Skip site navigation (1) Skip section navigation (2)

Re: query optimization question

From: Jack Coates <jack(at)lyris(dot)com>
To: Tom Lane <tgl(at)sss(dot)pgh(dot)pa(dot)us>
Cc: pgsql-performance <pgsql-performance(at)postgresql(dot)org>
Subject: Re: query optimization question
Date: 2004-01-29 17:23:00
Message-ID: 1075396980.7494.107.camel@cletus.lyris.com (view raw or flat)
Thread:
Lists: pgsql-performance
On Wed, 2004-01-28 at 18:04, Tom Lane wrote:
> Jack Coates <jack(at)lyris(dot)com> writes:
> > I've got a query that needs some help, please.

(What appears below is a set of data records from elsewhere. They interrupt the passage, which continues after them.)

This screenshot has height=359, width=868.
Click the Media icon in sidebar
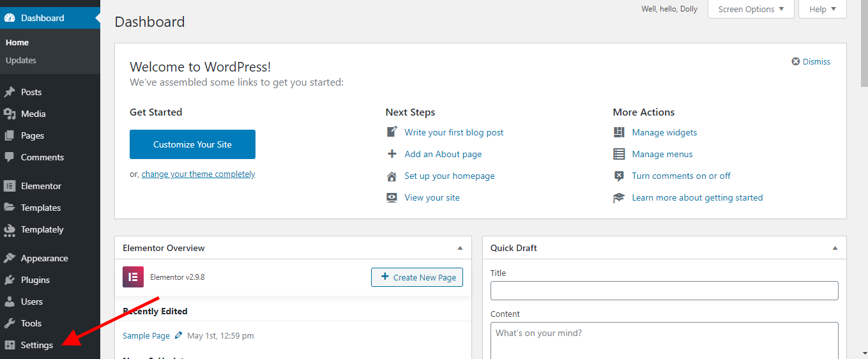click(x=10, y=114)
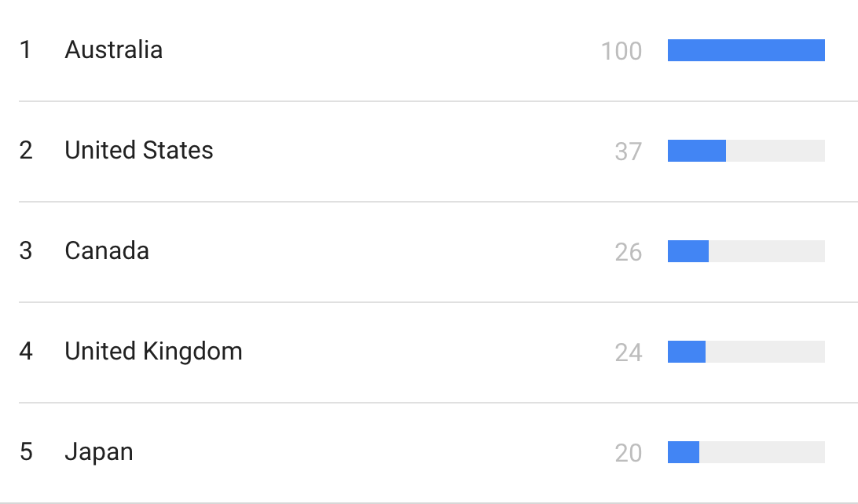Click rank number 3 beside Canada
This screenshot has height=504, width=858.
coord(26,251)
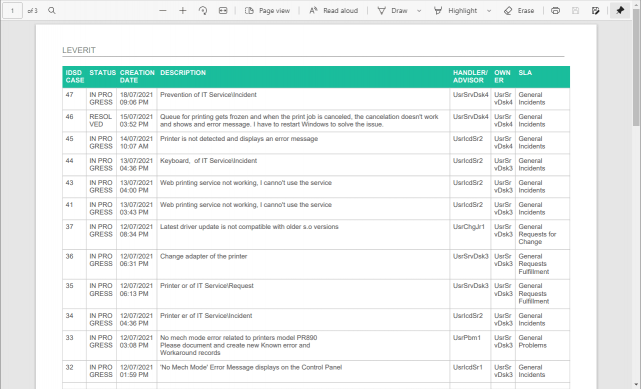Toggle the pin toolbar button
This screenshot has height=389, width=641.
620,11
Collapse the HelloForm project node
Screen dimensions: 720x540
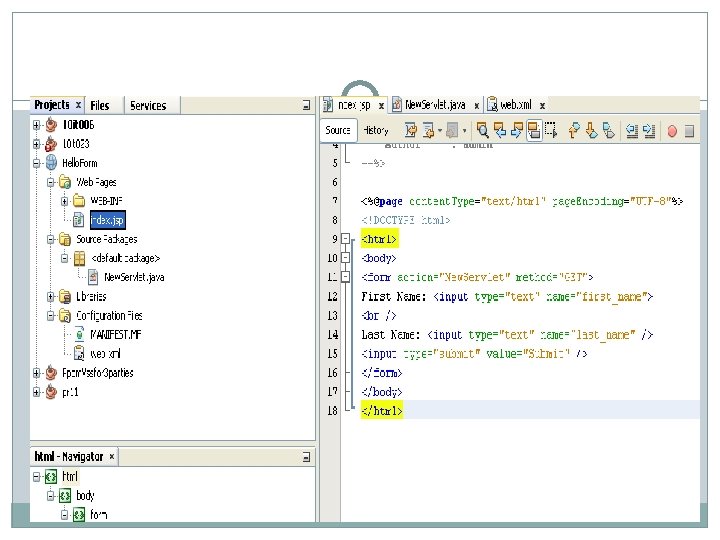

Is there a way to avoid
> > all the looping? I've got freedom to work with the double-indented
> > sections below ) AND (, but the initial select distinct wrapper is much
> > more difficult to change. This is auto-generated code.
> 
> Well, you're not going to get any serious improvement without a
> wholesale rewrite of the query --- I'd think that something driven by
> a GROUP BY memberid_ HAVING count(*) = whatever at the outer level would
> be a better way to approach it.  As you have it, the system has no
> choice but to fully evaluate two very expensive subselects, from scratch,
> for each outer row.
> 

I hear you. There's definitely an understanding that this tool can
generate some gnarly queries, and we want to redesign in a way that will
allow some more intelligence to be applied to the problem. In the
meantime, I'll be happy if PG grinds at the same level as other
databases. MS-SQL completed that query in 25 minutes on a database with
31 times the data in it. Since I'm one of the bigger *nix fans around
here, that doesn't make me happy.

> However...
> 
> > 		( select count(*) from lyrActiveRecips, members_ a, outmail_  
> > 		where lyrActiveRecips.UserName = a.UserNameLC_  
> > 		and lyrActiveRecips.Domain = a.Domain_  
> > 		and a.MemberID_ = members_.MemberID_  
> > 		and outmail_.MessageID_ = lyrActiveRecips.MailingID  
> 
> Is memberid_ a unique identifier for members_, as one would think from
> the name?  If so, can't you drop the join of members_ a in this
> subselect, and just use the corresponding fields from the outer table?
> 
> > 		( select count(*) from lyrCompletedRecips, members_ a, outmail_
> > 		where a.MemberID_ = lyrCompletedRecips.MemberID  
> > 		and a.UserNameLC_ = members_.UserNameLC_  
> > 		and a.Domain_ = members_.Domain_  
> > 		and outmail_.MessageID_ = lyrCompletedRecips.MailingID  
> 
> Why are the join conditions different here from the other subselect?
> Can't you rephrase them the same as above, and then again remove the
> inner appearance of members_ ?
> 
> 			regards, tom lane

unfortunately, the column names are different between lyrcompletedrecips
and lyractiverecips. However, one thing we were able to do is to reduce
the number of queries by not trying to match across multiple lists.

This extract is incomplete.